The Australian Competition and Consumer Commission (ACCC) has published its final report into the regulation of fixed line telecommunications services, revealing that it will continue to regulate wholesale services supplied using fixed line incumbent Telstra’s copper network for another five years. As per the watchdog’s decision, all six fixed line services – unbundled local loop (ULL), Line Sharing Service (LSS), PSTN Originating and Terminating Access (PSTN OA and PSTN TA), Local Carriage Service (LCS) and Wholesale Line Rental (WLR) – will remain regulated until 2019.

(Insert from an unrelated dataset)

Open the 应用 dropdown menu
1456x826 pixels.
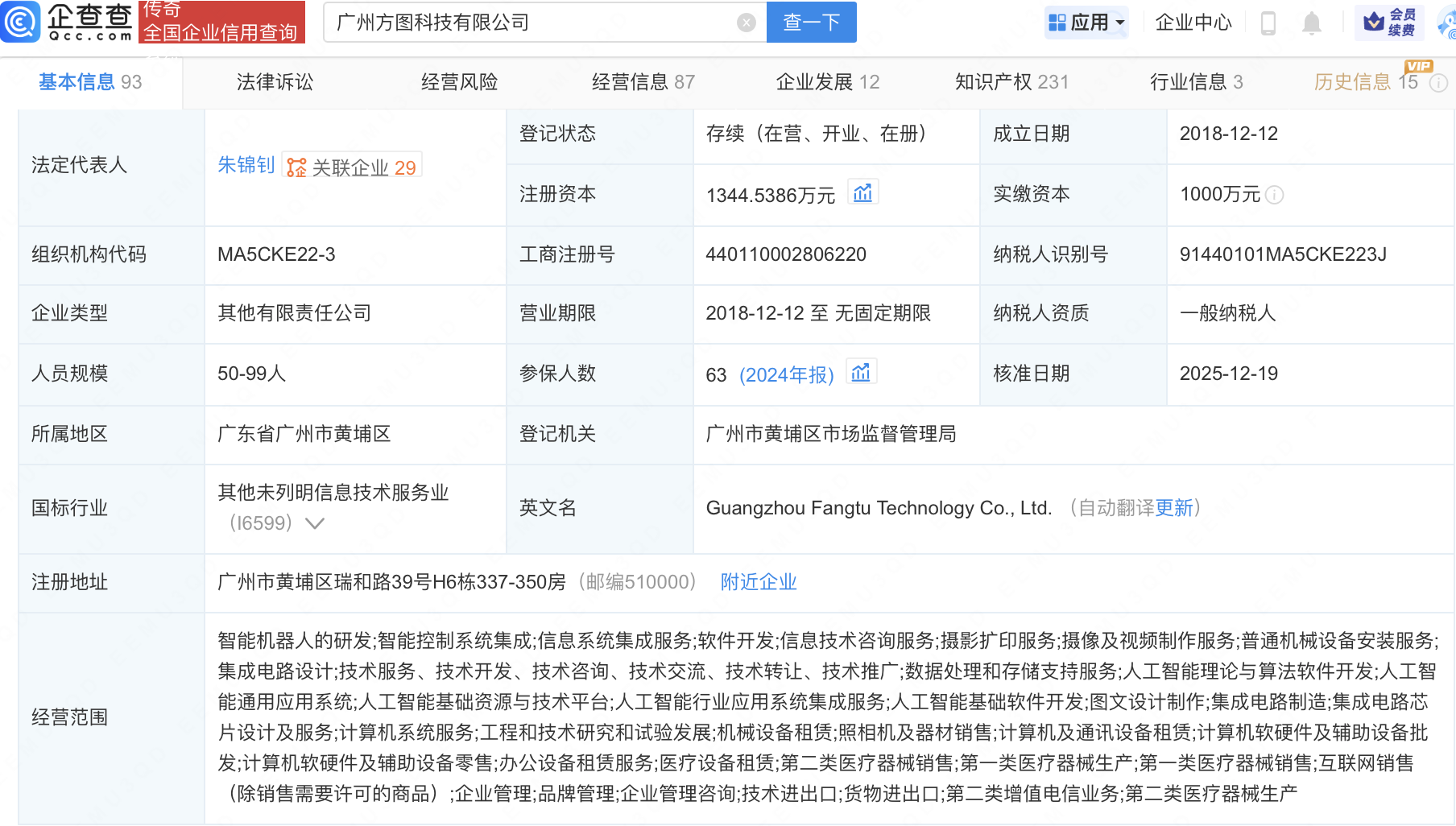1086,23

Some adjustments to the scope of regulation have been made, however, with the ACCC saying such changes would ‘ensure that regulation is only applied where it is necessary to promote effective competition’. To that end, only resale voice services supplied in CBD areas where infrastructure-based competition has proven not to be sufficiently effective will be regulated, while it was noted that resale voice services provided using the National Broadband Network (NBN) will not be.

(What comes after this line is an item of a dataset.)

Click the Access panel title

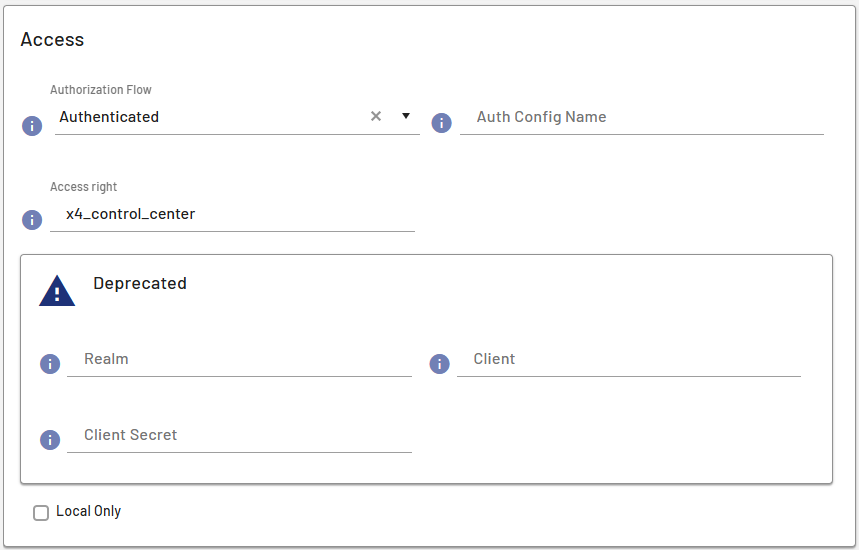click(x=52, y=40)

Meanwhile, having launched a public inquiry into making new final access determinations (FADs) for the regulated fixed line services and the wholesale ADSL service in July 2013, the ACCC said it does not expect this to be complete before the existing determinations expire on 30 June 2014. Citing the ‘number and complexity of the pricing issues’, the watchdog has therefore confirmed the extension of the existing FADs until such time as it can finalise revisions to the determinations. Saying it expects to complete the variation inquiry in June 2014, the ACCC is seeking views from industry players on it proposals to ensure the regulated resale prices will apply in central business district (CBD) areas and a regulated charge will continue to be available for the internal interconnection cable that is required to connect to Telstra’s network. With an ongoing consultation regarding arrangements for disclosing certain information on forecast expenditure and demand provided by Telstra for use in estimating prices in the FAD inquiry, once these are complete the ACCC aims to release a discussion paper in mid-2014, with a draft FAD to follow.

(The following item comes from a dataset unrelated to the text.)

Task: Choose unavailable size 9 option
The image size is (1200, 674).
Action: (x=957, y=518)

Commenting on the developments, ACCC chairman Rod Sims was cited as saying: ‘Regulating these services has promoted competition over bottleneck infrastructure. This has been fundamental to the development of competition in retail voice and broadband markets, which benefits Australian consumers … The ACCC’s decision to continue regulating the wholesale fixed line services will support continuing competition and efficient investment.’